● **Data records**:
┌──
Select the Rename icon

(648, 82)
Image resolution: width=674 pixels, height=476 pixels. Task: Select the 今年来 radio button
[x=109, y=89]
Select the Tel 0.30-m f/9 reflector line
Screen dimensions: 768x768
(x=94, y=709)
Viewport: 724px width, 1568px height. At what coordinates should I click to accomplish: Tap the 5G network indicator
└──
┌──
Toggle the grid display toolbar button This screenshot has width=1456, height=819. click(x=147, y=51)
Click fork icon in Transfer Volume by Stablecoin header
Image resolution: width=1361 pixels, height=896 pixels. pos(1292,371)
└──
┌──
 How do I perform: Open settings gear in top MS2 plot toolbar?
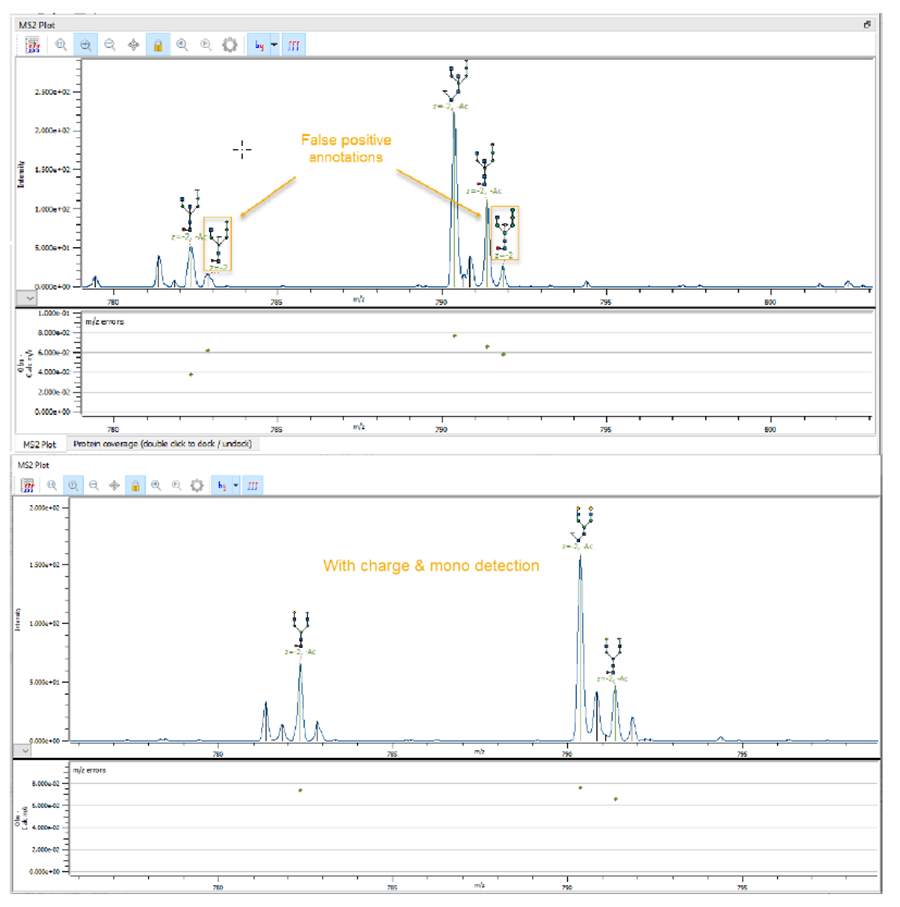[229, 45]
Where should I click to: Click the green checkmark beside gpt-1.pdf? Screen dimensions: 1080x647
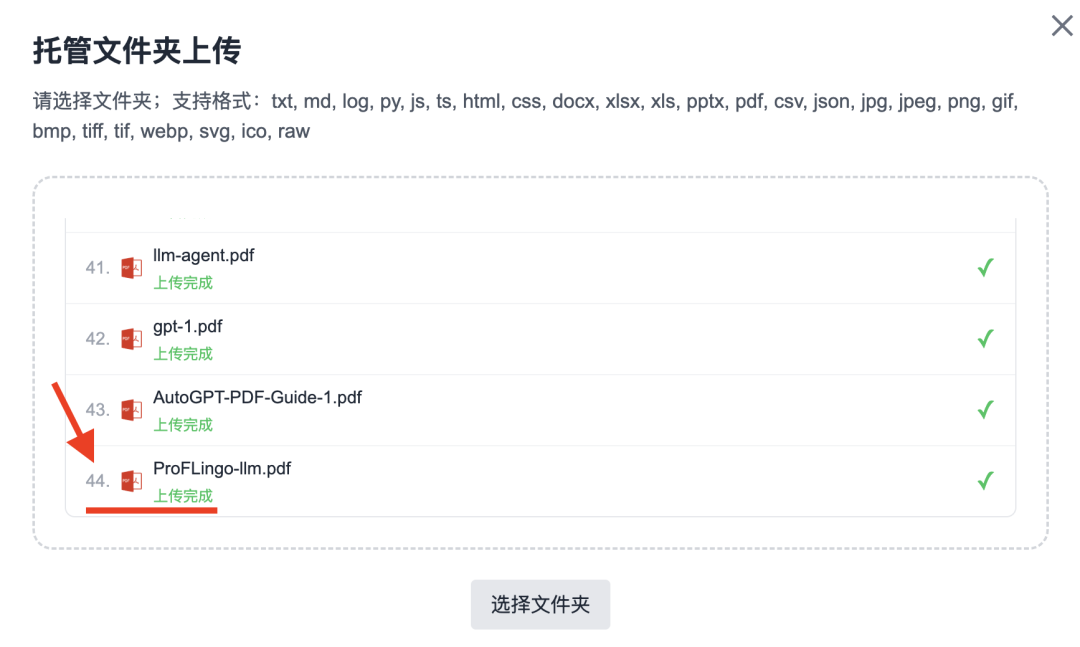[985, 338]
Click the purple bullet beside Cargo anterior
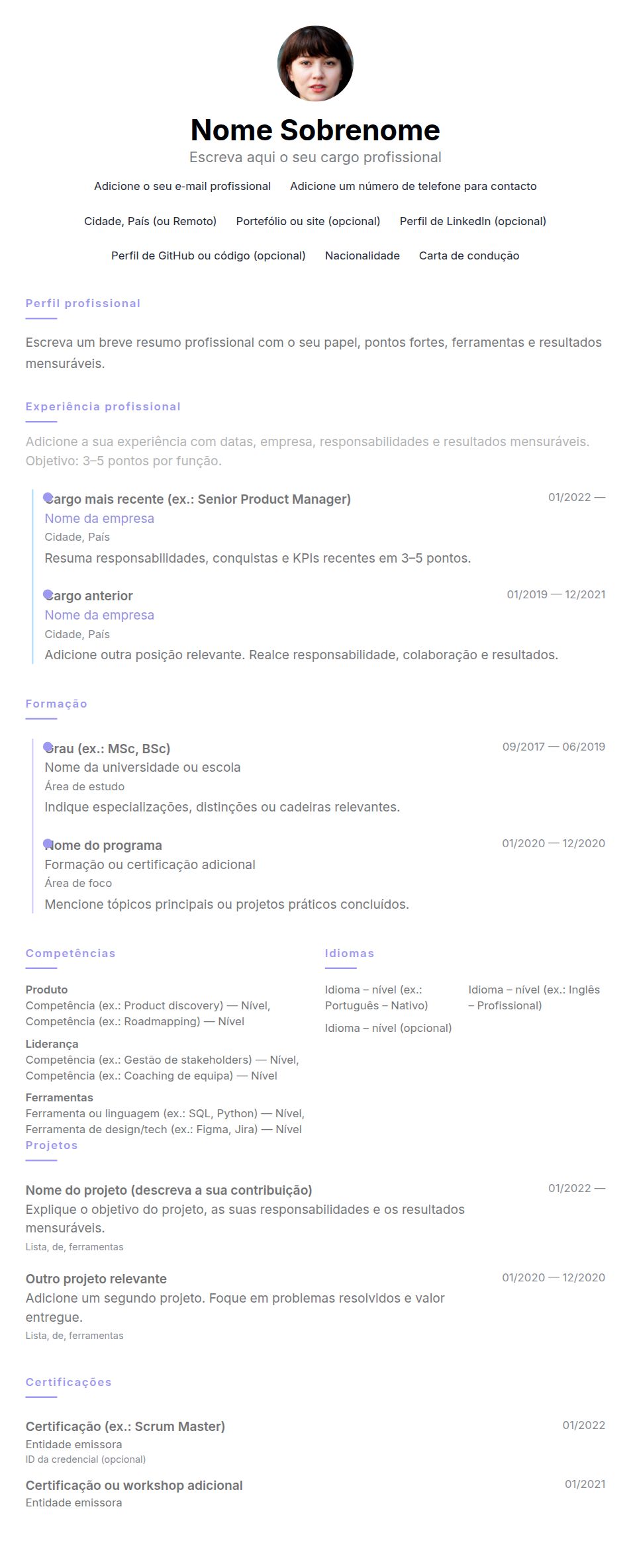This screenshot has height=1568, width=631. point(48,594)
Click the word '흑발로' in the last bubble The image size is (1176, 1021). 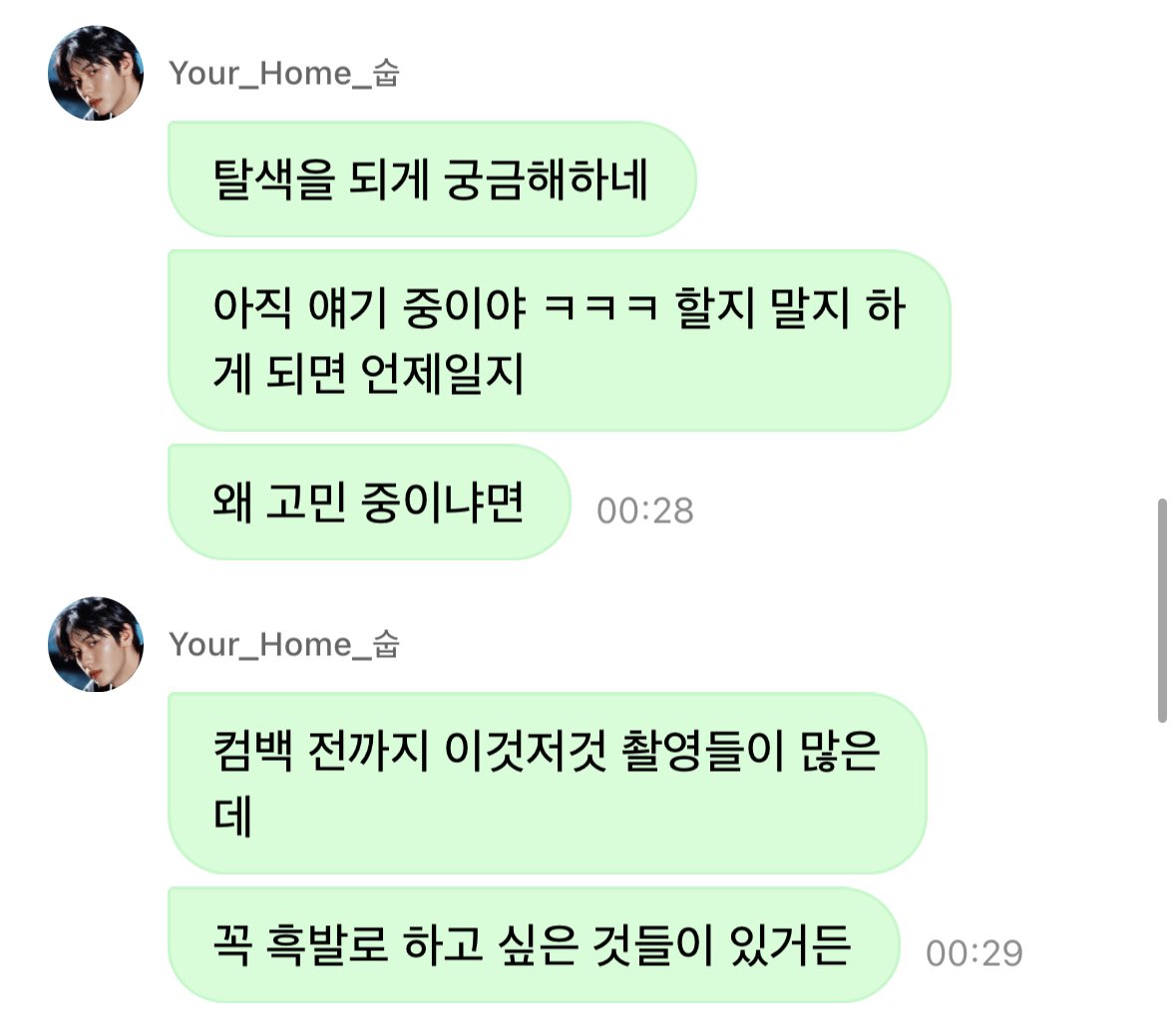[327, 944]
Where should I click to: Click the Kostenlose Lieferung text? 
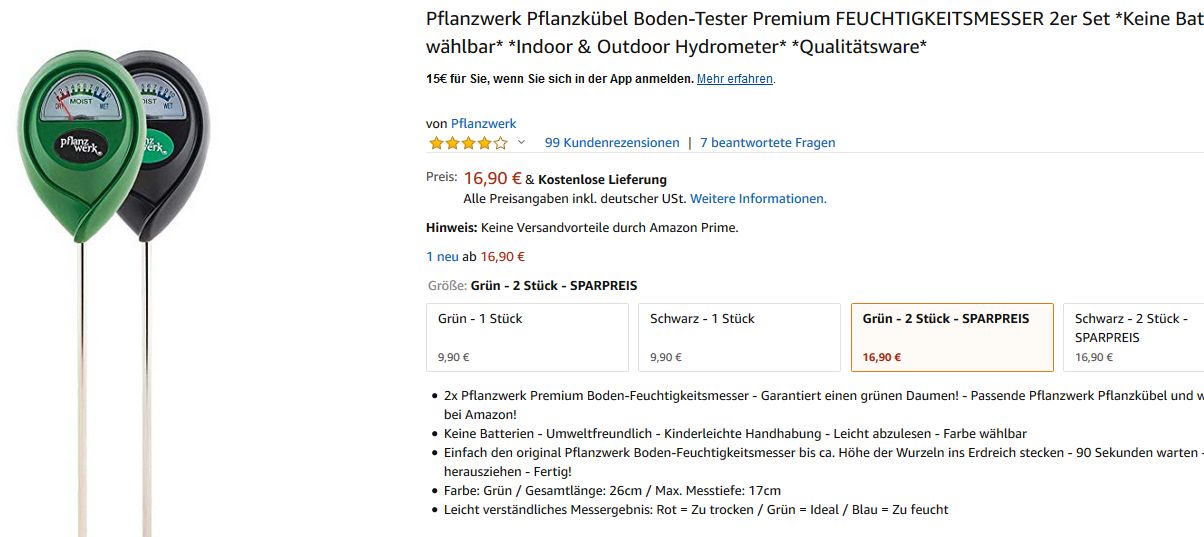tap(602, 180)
└──
● **Work request**:
Please reproduce exactly the lines in the listing above from the one containing "Select the Rename icon" through the one containing "Viewport: 724px width, 1568px", both included, and nothing more.

● **Output of the task**:
Select the Rename icon

(648, 82)
Image resolution: width=674 pixels, height=476 pixels. Task: Select the 今年来 radio button
[x=109, y=89]
Select the Tel 0.30-m f/9 reflector line
Screen dimensions: 768x768
(x=94, y=709)
Viewport: 724px width, 1568px height. At what coordinates should I click to accomplish: Tap the 5G network indicator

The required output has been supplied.